---------- Source records ----------
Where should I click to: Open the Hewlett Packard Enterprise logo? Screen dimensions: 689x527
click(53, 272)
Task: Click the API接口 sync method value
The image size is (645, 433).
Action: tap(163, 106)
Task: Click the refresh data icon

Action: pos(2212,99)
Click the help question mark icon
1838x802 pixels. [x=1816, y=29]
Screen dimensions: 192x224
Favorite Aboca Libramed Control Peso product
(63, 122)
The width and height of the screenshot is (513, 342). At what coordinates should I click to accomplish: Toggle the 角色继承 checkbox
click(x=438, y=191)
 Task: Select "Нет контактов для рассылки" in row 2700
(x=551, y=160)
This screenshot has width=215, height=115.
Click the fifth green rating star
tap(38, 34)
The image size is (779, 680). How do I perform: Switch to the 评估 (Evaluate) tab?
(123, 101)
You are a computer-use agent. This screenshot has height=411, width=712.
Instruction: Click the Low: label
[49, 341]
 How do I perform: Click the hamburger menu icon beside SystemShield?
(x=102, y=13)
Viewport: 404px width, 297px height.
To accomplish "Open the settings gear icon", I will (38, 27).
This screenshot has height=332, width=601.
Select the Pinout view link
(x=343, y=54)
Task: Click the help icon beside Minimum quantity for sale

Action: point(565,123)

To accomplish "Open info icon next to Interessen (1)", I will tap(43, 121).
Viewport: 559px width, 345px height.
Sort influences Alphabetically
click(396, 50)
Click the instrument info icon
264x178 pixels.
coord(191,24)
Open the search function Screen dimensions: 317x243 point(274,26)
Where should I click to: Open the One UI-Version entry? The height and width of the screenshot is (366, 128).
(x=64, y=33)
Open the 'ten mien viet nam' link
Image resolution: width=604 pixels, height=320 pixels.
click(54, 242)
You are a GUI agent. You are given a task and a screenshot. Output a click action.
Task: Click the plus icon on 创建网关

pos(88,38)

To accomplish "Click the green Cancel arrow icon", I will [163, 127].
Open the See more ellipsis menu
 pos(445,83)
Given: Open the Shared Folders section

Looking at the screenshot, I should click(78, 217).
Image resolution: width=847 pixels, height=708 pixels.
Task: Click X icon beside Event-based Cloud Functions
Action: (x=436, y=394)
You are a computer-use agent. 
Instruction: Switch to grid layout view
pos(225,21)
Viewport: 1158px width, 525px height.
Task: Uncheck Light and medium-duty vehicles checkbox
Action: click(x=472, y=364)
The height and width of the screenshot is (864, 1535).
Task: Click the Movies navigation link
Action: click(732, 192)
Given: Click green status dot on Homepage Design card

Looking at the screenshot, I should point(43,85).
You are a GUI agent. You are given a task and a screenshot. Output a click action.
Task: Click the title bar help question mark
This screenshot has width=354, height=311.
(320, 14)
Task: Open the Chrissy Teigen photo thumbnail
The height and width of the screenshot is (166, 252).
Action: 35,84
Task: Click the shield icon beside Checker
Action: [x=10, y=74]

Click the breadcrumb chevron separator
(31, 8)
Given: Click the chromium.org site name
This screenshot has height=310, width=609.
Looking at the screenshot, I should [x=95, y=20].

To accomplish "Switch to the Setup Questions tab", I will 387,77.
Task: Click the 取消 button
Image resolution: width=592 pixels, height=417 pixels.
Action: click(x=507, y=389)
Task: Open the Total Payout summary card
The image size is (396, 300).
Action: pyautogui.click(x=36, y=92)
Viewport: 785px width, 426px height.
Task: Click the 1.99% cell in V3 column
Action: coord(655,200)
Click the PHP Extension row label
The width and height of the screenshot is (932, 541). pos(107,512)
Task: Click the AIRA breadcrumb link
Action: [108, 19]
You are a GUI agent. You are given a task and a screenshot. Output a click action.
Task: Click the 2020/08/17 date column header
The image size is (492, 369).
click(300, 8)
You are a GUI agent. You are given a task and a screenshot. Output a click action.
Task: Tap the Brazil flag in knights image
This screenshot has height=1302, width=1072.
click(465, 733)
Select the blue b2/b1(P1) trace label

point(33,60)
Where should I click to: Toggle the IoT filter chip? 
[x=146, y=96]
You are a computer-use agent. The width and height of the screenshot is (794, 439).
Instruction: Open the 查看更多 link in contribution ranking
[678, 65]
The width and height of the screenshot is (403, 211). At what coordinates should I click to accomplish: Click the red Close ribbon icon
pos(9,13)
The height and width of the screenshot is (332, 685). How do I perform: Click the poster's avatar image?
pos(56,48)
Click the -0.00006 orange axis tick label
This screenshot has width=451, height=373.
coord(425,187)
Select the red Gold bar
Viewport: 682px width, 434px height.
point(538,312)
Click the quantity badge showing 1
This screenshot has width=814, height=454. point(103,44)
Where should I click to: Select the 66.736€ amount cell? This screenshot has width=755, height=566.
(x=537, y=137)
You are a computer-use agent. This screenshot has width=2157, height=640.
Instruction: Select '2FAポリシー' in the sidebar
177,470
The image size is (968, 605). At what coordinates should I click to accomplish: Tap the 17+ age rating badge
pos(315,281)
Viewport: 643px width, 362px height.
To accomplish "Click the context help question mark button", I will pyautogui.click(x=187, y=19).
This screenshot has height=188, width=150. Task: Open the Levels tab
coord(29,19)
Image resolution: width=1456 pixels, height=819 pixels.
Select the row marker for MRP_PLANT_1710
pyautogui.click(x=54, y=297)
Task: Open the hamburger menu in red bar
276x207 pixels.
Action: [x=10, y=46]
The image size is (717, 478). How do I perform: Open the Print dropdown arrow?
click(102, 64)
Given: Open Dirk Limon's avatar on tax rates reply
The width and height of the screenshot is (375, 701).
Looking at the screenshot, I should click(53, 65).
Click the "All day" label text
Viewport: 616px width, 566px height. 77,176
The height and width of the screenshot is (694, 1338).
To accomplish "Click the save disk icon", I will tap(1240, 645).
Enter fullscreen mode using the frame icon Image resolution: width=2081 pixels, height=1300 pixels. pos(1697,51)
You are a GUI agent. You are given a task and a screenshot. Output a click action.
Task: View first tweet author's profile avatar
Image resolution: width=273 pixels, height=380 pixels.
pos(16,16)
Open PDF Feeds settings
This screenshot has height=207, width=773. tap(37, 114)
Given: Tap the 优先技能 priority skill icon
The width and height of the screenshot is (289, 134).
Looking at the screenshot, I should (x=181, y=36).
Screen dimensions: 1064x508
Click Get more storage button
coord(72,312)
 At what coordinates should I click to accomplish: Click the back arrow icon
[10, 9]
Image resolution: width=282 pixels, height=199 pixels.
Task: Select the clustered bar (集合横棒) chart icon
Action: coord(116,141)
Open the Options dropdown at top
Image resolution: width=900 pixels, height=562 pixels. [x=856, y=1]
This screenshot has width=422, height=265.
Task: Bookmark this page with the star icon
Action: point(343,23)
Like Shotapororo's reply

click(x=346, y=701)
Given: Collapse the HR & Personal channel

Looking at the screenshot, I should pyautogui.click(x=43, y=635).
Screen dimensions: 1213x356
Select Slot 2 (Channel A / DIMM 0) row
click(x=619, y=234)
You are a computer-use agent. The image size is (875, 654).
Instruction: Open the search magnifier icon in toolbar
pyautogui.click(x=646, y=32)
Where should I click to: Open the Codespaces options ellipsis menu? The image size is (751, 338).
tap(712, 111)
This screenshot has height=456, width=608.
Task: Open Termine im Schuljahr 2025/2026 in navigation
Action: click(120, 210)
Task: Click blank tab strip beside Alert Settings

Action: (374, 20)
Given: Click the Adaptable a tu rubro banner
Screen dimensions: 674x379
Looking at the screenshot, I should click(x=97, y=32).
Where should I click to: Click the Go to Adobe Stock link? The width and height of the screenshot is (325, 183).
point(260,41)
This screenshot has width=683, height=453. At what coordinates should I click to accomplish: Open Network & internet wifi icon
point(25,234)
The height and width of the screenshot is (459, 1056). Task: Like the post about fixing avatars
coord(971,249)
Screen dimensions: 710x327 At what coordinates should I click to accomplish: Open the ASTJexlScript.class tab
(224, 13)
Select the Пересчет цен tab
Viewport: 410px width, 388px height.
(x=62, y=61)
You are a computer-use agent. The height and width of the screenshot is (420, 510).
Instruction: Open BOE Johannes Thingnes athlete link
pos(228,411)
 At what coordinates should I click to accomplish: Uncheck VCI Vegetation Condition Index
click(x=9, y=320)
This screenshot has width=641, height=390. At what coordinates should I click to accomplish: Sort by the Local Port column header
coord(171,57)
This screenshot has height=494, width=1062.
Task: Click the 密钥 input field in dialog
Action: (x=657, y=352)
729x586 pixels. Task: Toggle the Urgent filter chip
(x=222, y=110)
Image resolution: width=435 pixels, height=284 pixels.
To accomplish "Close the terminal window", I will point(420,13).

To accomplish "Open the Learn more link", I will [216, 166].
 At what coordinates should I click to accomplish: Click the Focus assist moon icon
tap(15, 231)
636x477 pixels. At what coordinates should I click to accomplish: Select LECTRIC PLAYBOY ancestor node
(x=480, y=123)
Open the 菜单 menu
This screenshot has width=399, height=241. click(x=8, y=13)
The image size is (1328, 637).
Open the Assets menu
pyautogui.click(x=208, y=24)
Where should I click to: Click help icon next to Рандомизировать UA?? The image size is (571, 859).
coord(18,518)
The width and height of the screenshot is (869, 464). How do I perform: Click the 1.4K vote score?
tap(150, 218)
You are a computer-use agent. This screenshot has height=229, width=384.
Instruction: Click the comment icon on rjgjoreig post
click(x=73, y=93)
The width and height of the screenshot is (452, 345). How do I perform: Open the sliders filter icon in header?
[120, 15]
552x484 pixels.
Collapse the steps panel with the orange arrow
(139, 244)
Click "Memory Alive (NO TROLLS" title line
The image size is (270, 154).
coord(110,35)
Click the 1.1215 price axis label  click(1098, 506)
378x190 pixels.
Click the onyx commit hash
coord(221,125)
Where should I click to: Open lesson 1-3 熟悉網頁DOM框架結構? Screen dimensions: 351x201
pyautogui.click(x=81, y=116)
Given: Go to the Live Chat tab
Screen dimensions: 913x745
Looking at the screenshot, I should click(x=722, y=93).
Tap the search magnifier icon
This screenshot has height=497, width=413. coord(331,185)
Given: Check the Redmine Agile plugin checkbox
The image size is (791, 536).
----------
## [What to produce]
From the first line of the records above down to the line containing "This screenshot has width=215, height=115.", repeat each line exactly as written. Include both of those lines and add nothing.

## [Problem solution]
Where should I click to: Open the Hewlett Packard Enterprise logo? Screen dimensions: 689x527
click(53, 272)
Task: Click the API接口 sync method value
The image size is (645, 433).
Action: tap(163, 106)
Task: Click the refresh data icon

Action: pos(2212,99)
Click the help question mark icon
1838x802 pixels. [x=1816, y=29]
Screen dimensions: 192x224
Favorite Aboca Libramed Control Peso product
(63, 122)
The width and height of the screenshot is (513, 342). At what coordinates should I click to accomplish: Toggle the 角色继承 checkbox
click(x=438, y=191)
 Task: Select "Нет контактов для рассылки" in row 2700
(x=551, y=160)
This screenshot has width=215, height=115.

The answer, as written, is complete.